#### [Task]
Return the records that follow, unchanged and complete.

#### [Task data]
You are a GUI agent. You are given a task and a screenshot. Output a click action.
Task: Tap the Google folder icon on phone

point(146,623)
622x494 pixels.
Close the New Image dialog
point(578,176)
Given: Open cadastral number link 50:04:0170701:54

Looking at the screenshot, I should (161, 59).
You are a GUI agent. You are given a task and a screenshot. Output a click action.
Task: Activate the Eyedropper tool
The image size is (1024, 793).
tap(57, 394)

#### [Result of the task]
You are a GUI agent. You are given a task and a screenshot. Output a click action.
Task: Tap the Google folder icon on phone

point(146,623)
622x494 pixels.
Close the New Image dialog
point(578,176)
Given: Open cadastral number link 50:04:0170701:54

Looking at the screenshot, I should (161, 59).
You are a GUI agent. You are given a task and a screenshot. Output a click action.
Task: Activate the Eyedropper tool
The image size is (1024, 793).
tap(57, 394)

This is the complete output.